| px | rem |
|---|
About this tool
The rem (root em) is a CSS length unit relative to the font size of the root <html> element, while px is an absolute device pixel. At the browser default root size of 16px, 1rem equals 16px, so 24px is 1.5rem and 10px is 0.625rem. Because rem scales with the root size, switching the base re-bases every rem value at once — this converter lets you set that base and translate values in either direction.
Use it to migrate a px-based design system to scalable rem units, size typography and spacing that respects a user's browser font-size setting, sanity-check a Tailwind or design-token scale, or reverse-engineer the pixel value behind a rem declaration in someone else's stylesheet. The reference table gives you the rem equivalent of common px steps at your chosen base in one glance.
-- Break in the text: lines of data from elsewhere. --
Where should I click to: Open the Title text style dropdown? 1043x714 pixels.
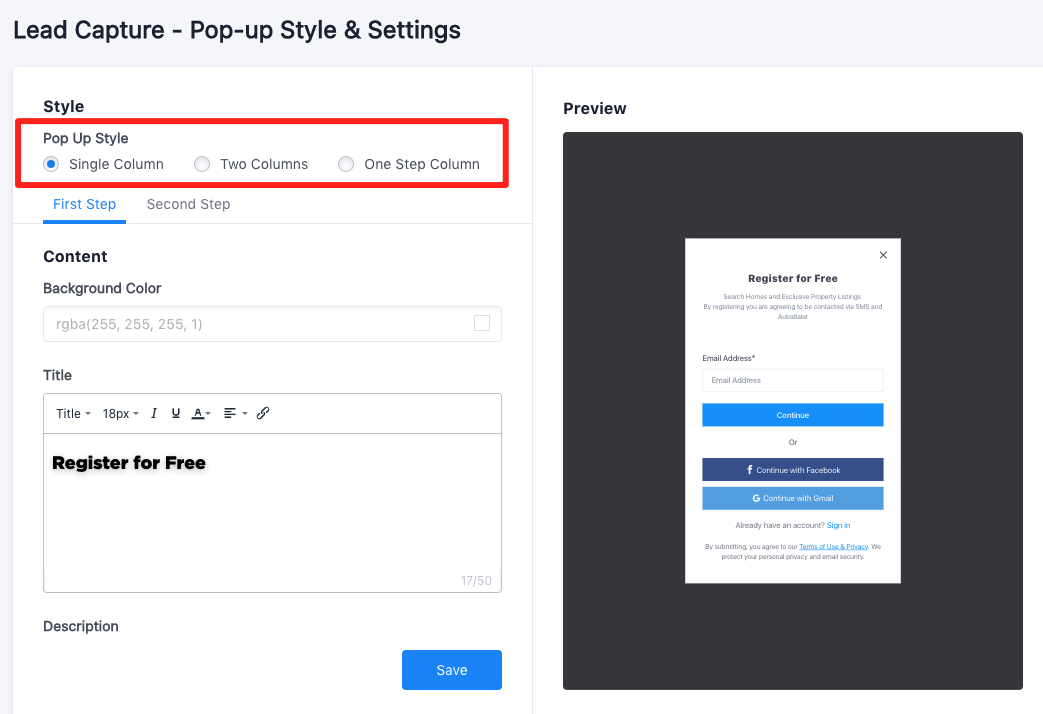71,413
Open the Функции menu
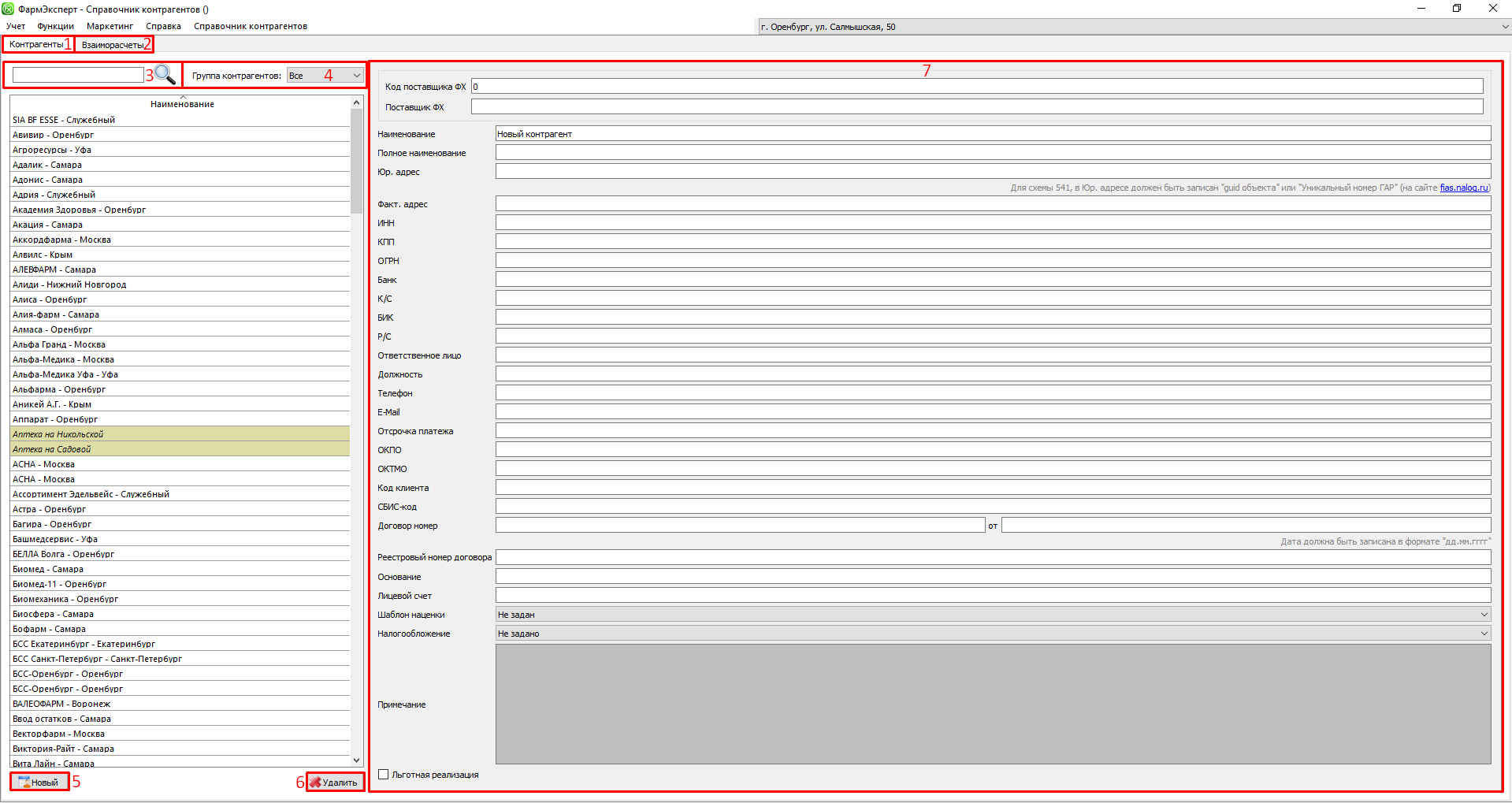 click(55, 26)
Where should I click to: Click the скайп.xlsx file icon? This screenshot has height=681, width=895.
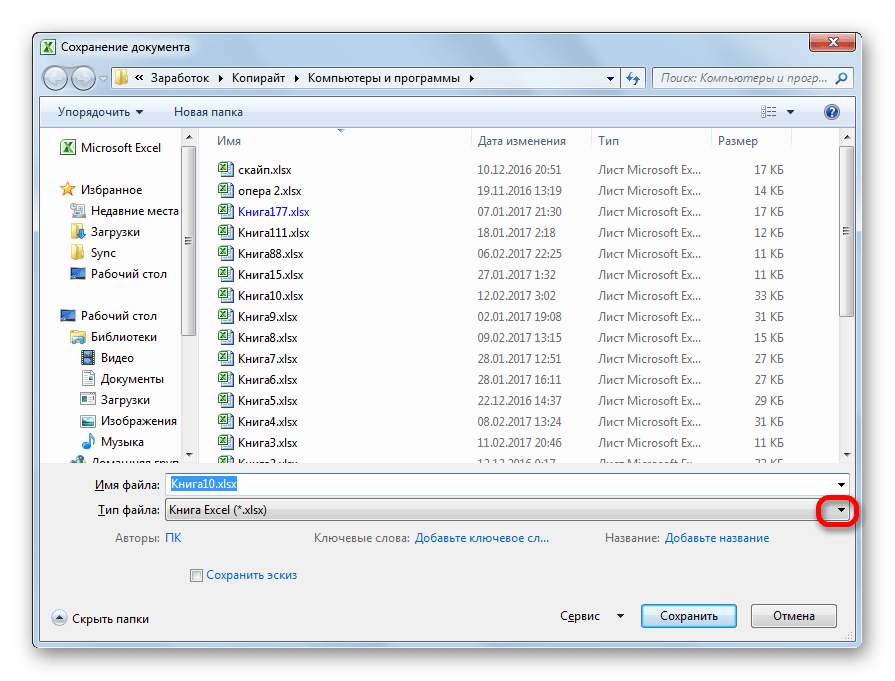pos(225,169)

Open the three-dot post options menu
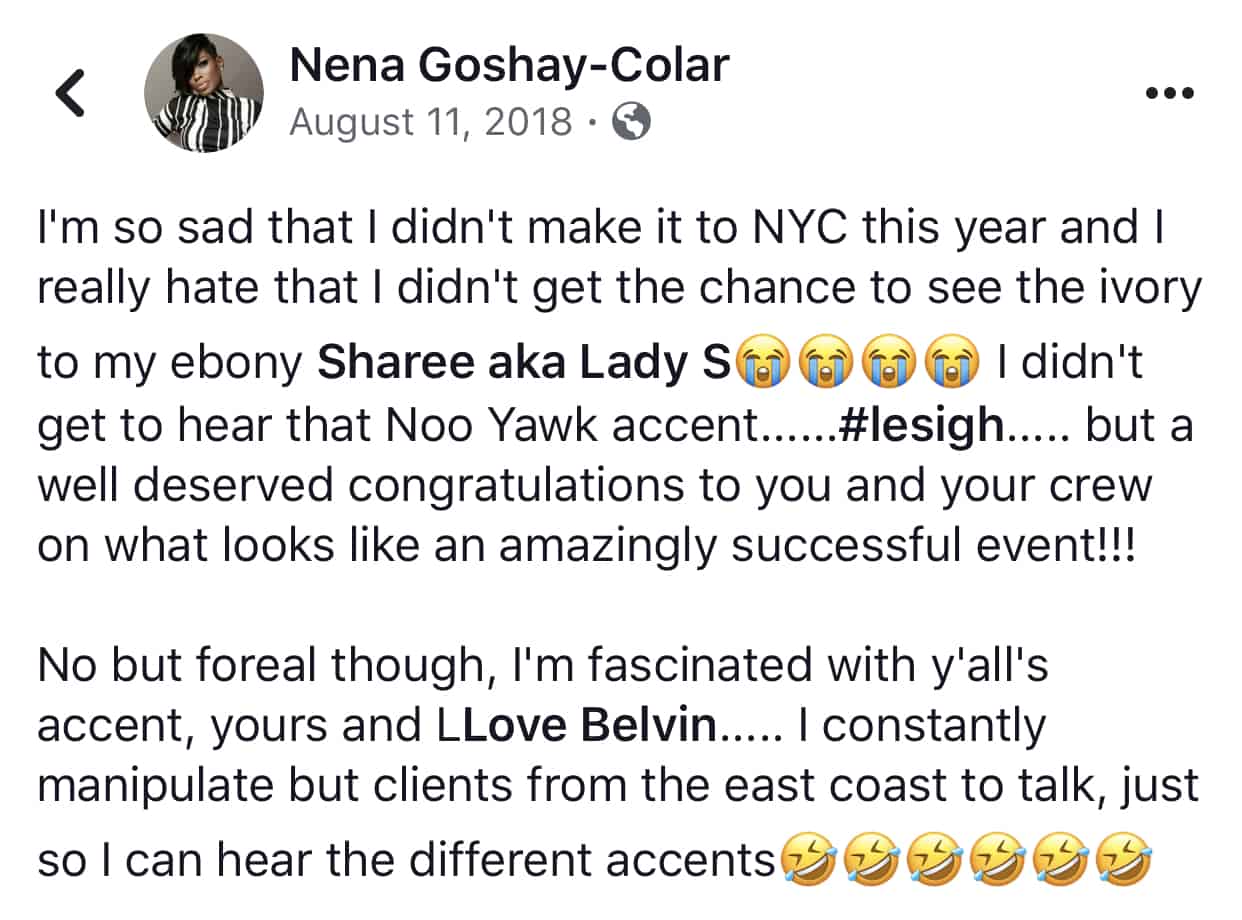(x=1169, y=94)
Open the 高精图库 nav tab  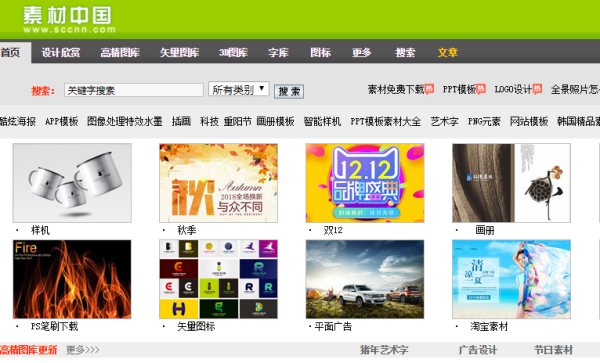[x=120, y=52]
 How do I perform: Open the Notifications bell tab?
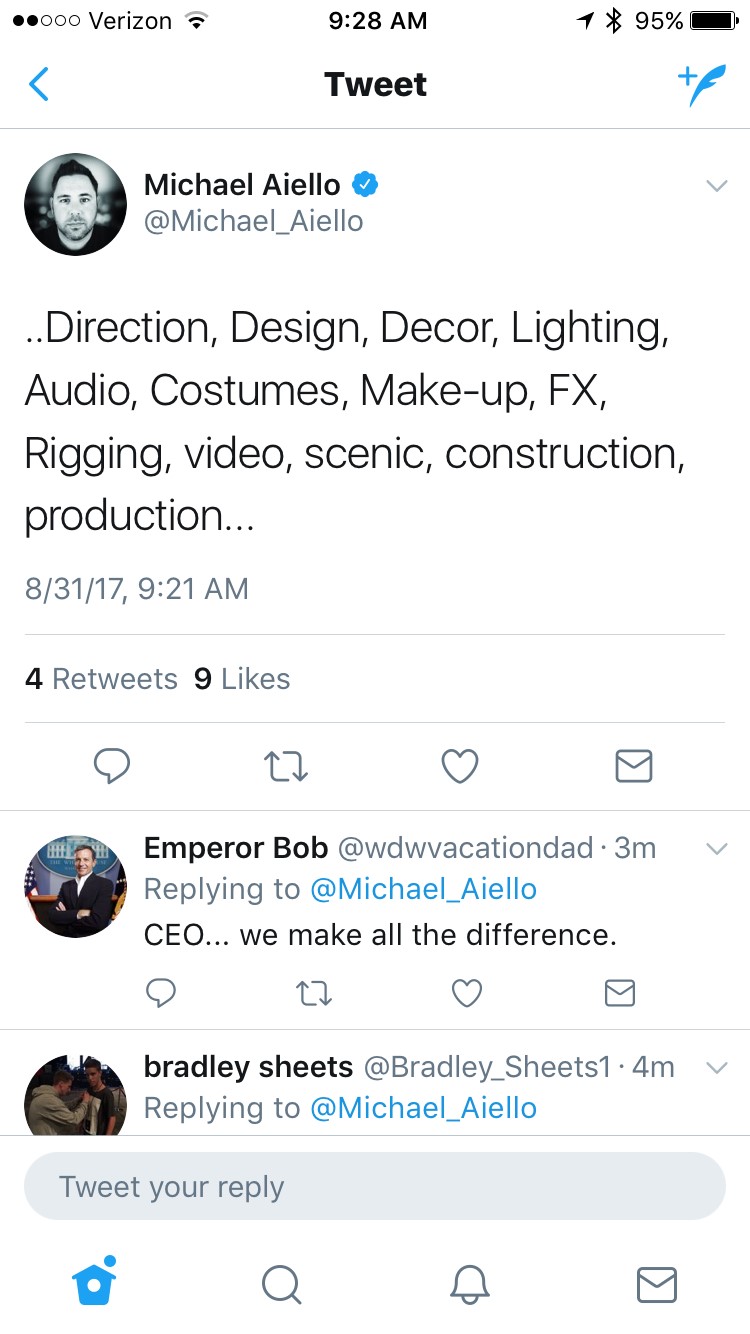(469, 1284)
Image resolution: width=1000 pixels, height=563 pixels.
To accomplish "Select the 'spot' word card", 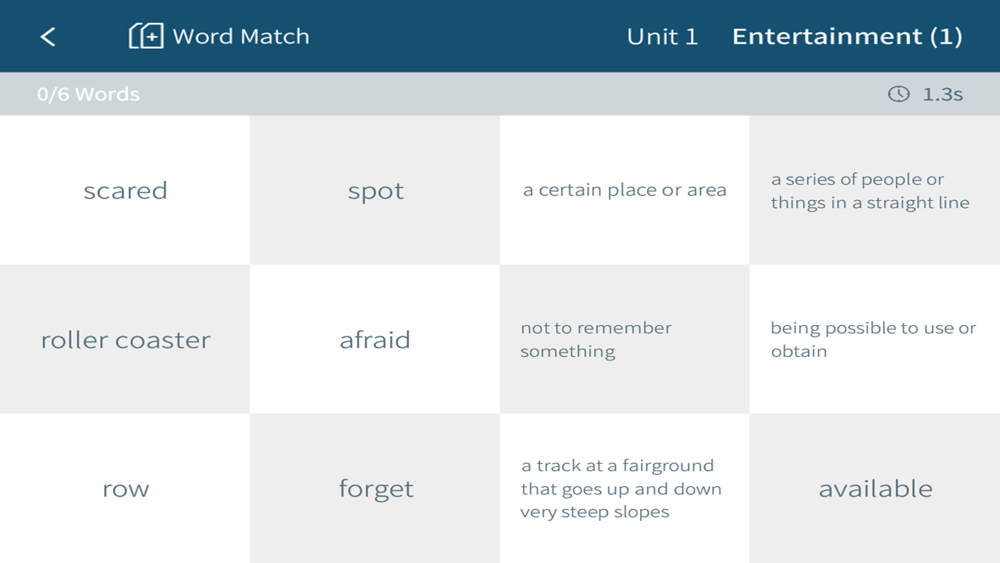I will (375, 190).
rem is relative to the root (<html>) font size, not the parent element — that's the only difference from em, which is relative to its own parent.
Frequently asked questions
How do I convert px to rem?
Divide the pixel value by the root font size. At the default 16px root, 24px ÷ 16 = 1.5rem and 10px ÷ 16 = 0.625rem. Change the base and the same px value maps to a different rem.
Is 1rem always 16px?
Only when the root font size is the browser default of 16px. 1rem equals whatever font-size is set on the <html> element, so if the root is 10px then 1rem is 10px.
What's the difference between rem and em?
rem is always relative to the root (<html>) font size, so it stays consistent across the page. em is relative to the font size of its own element/parent, so nested em values compound and can drift.